### Instructions to follow
With pictures left out, copy exactly every line from the one containing "Given: Open the 数据分析 main menu" through the end of the material.

### Material for this task
────────

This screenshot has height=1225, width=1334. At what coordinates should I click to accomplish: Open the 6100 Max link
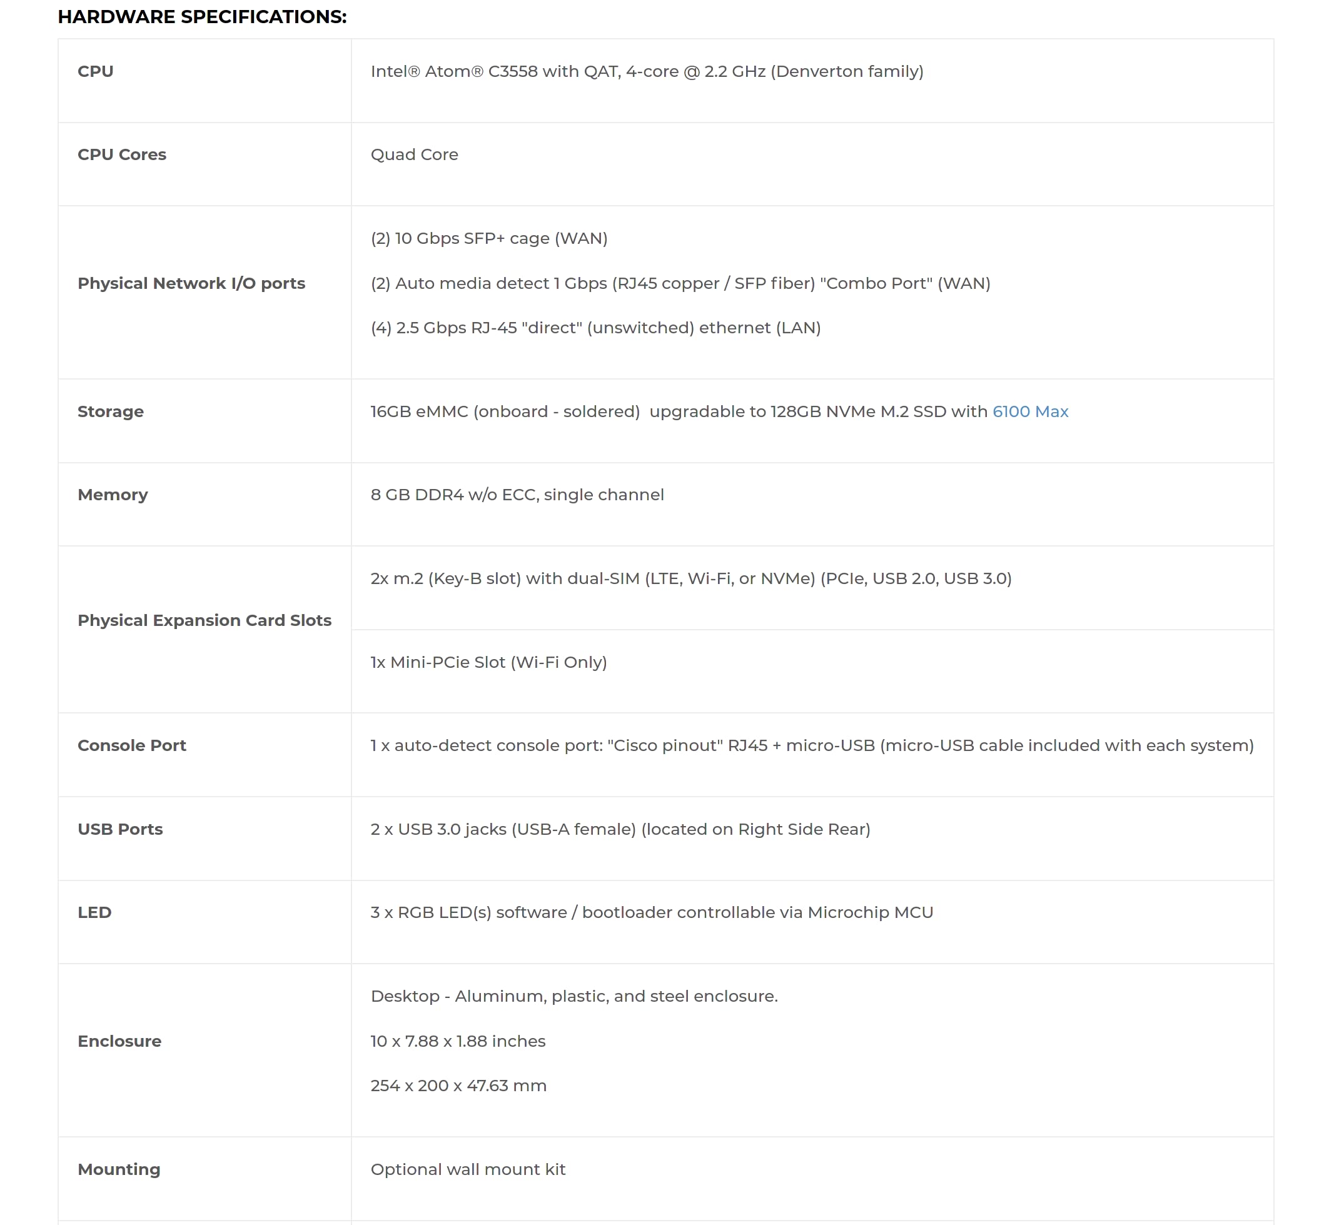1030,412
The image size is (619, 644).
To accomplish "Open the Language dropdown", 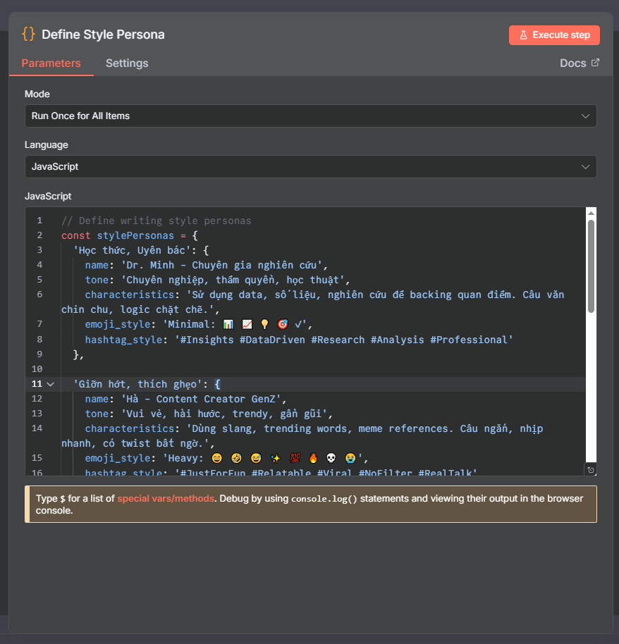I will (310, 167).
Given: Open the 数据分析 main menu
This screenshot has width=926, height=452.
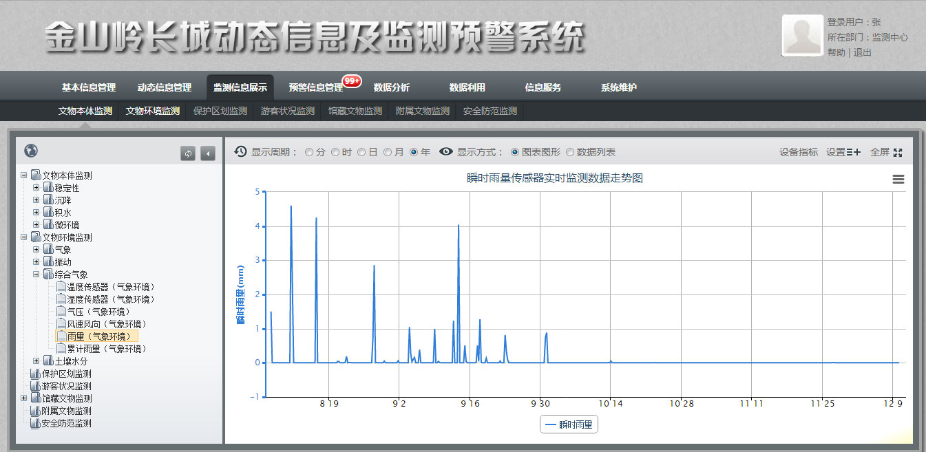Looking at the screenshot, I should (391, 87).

────────

### Answer space
Given: Open the 数据分析 main menu
This screenshot has width=926, height=452.
Looking at the screenshot, I should (391, 87).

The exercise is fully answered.